Opposition leader Tim Hudak says the governing Liberals aren't using the power they have under the controversial Bill 115 to stop disruption in public schools, which has caused elementary school teachers to stage rotating one-day strikes in protest last month.
"I still can't believe kids will be going back to school next week and not even know if there'll be more strikes," said Hudak, MPP for Niagara West-Glanbrook.
"Who is running the education system? Is it the government running things as it should be, or is it the teachers' unions?"
Hudak says contracts should be imposed now, as the Liberals owe it to parents to take action before students head back to class.
"I can't say I'm surprised by that," said Chantal Mancini, the president of the Ontario Secondary School Teachers Federation (OSSTF) district 21 teachers bargaining unit.
"Hudak's never hidden his agenda, I'll give him that."
The next steps
Education Minister Laurel Broten has said that she has the option to impose new contracts on teachers under Bill 115, which also gives the government the power to stop strikes and lockouts.
Broten is scheduled to hold a news conference at Queen’s Park on Thursday morning to discuss the "next steps" in the months-long dispute between the province and the remaining groups of teachers who have yet to reach agreements on contracts.
Mancini calls the imposition of Bill 115 "unprecedented."
"It has had a serious impact on the goodwill of teachers and education workers," she said. "When the government doesn't appreciate what you do, it's really demoralizing."
Prior to Christmas, the Elementary Teachers' Federation of Ontario had said it would not take any new strike action, as long as the government did not impose contracts under Bill 115 after Dec. 31 — the deadline the government had set for teachers and support staff to reach agreements.
The offer from the teachers' union was to stay in place until the selection of a new premier at the Ontario Liberal leadership convention later this month.
Elementary school teachers walked out of class in Hamilton on Dec. 17 in protest of the new law, which gives the provincial government the power to stop strikes and impose new contracts on staff.
So far the government has held off, but the unions have warned that there will be more disruption if the Liberals impose new contracts.

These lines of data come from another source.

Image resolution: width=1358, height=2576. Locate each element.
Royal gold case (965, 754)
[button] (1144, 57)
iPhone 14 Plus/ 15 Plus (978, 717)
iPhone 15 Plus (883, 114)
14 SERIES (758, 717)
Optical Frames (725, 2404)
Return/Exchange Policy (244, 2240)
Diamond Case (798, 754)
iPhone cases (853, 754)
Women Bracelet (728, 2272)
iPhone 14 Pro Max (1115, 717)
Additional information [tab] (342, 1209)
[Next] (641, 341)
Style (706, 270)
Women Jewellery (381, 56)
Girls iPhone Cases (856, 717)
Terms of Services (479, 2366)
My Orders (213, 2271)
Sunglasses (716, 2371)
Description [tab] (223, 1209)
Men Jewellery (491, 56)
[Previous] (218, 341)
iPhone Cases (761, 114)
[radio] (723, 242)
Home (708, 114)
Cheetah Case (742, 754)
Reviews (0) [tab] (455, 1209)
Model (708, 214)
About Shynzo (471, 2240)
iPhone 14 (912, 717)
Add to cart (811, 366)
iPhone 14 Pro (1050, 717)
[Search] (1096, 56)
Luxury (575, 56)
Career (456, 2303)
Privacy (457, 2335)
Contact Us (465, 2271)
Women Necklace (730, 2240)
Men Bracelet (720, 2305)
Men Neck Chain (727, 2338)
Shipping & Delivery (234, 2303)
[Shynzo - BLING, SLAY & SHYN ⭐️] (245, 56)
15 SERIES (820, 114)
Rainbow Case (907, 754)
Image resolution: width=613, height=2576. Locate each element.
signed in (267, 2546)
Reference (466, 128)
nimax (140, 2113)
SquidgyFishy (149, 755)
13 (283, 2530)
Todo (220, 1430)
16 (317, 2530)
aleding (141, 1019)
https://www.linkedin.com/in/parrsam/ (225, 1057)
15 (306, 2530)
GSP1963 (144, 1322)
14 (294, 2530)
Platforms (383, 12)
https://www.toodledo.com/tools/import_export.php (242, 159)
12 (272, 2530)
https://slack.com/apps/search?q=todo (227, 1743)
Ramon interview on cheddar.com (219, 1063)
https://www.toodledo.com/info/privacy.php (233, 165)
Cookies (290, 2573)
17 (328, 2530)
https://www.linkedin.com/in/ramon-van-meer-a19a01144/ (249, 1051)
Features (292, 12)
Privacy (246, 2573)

'The bargaining deadline has passed': McGuinty
In a letter released Wednesday, Ontario Premier Dalton McGuinty said that the time for bargaining is over.
"Our preference is and always has been negotiated settlements," McGuinty said in the letter.
"But after 10 months, the bargaining deadline has passed."
The premier further said "Ontarians expect, rightly, that uncertainty in education will not continue indefinitely," though he did not explicitly outline the government's next steps.